28.06.26: 13. Sonntag im Jahreskreis

Hier geht es zu den Texten der Liturgie:

Einführung: Liebe Schwestern und Brüder,
wenn in dieser Hitzeperiode von kühlen Kirchen die Rede ist, klingt das sympathisch: Im Kirchenraum kann man der allzu großen Hitze entfliehen.
Ich wünsche mir aber keine „kühle Kirche“: In unserer Gemeinschaft wünsche ich mir herzliches Interesse aneinander.
Eine Gemeinschaft, die sich miteinander freuen und auch miteinander trauern kann.
Ich wünsche mir eine Kirche voll mitmenschlicher Nähe und Wärme.

Grüßen wir Jesus:
Du warst voll Zuneigung zu den Menschen
Du hast Erbarmen mit den Menschen, die Not leiden.
Du bist bei uns, jeden Tag, solange wir leben.

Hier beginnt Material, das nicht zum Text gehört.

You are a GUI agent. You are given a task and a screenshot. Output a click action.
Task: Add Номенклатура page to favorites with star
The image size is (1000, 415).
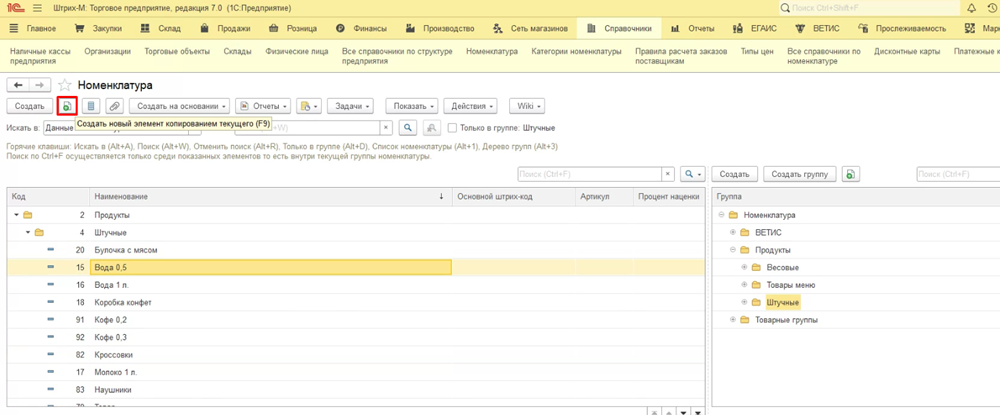65,86
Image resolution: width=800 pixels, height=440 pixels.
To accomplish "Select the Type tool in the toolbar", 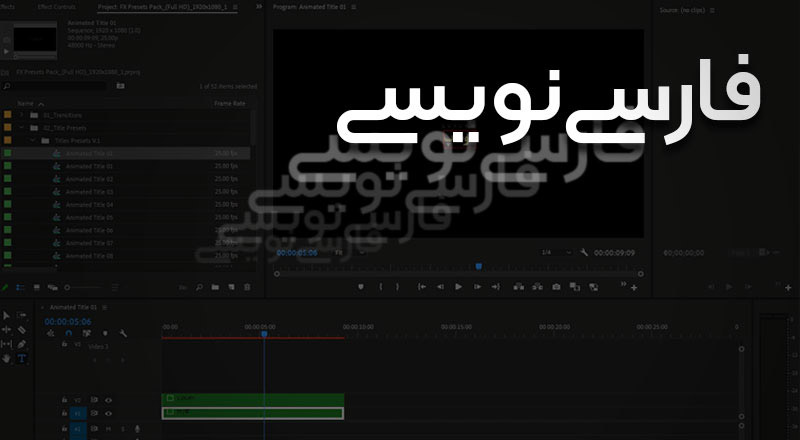I will point(22,358).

Ansprache: Liebe Schwestern und Brüder,
das ist mehr als heftig:
Wenn du es wert sein willst, mein Jünger zu sein, musst Du mich mehr lieben als Vater oder Mutter oder Kinder;
Du musst bereit sein, für mich zu sterben!

Das erinnert an das 1. der 10 Gebote: „Du sollst keine anderen Götter neben mir haben“

Mt stellt Jesus damit unmittelbar neben Gott: Wer Jesus liebt, liebt Gott! Wer Gott liebt, erkennt, dass Jesus Gottes Wort verkündet!

Dann wiederum stimmt es schon, denn:

Gott zu folgen ist wichtiger als auf Menschen zu hören.
Die Stimme Gottes in unserem Herzen ist die höchste Autorität, der wir folgen. Sie steht höher sogar als die Menschen, die uns die liebsten sind, ja sogar als unser eigenes Leben.

Würde aber jemand sagen:
Jesus will, dass Eltern ihre Kinder und Kinder ihre Eltern missachten und verachten – ich würde ihm klar entgegnen, dass er irrt:

Jesus hat die Verantwortung der Kinder für ihre alternden Eltern und die Sorge für die Kinder öfter den Menschen eingeschärft.

Es gilt das 4. Gebot: Ehre deinen Vater und deine Mutter.

Doch wenn eine Mutter ihrer Tochter sagen würde:
Hör auf mit deiner Nächstenliebe!
Hör auf, mit deinem Gottvertrauen!
Höre auf an Gottes Liebe zu glauben!

Dann könnte die Tochter ihrer Mutter nicht folgen:
Sie müsste sagen:
Mutter ich danke dir für das Leben und ich werde alles tun, damit es dir gut geht – aber den Glauben an Gottes Liebe werde ich nicht aufgeben!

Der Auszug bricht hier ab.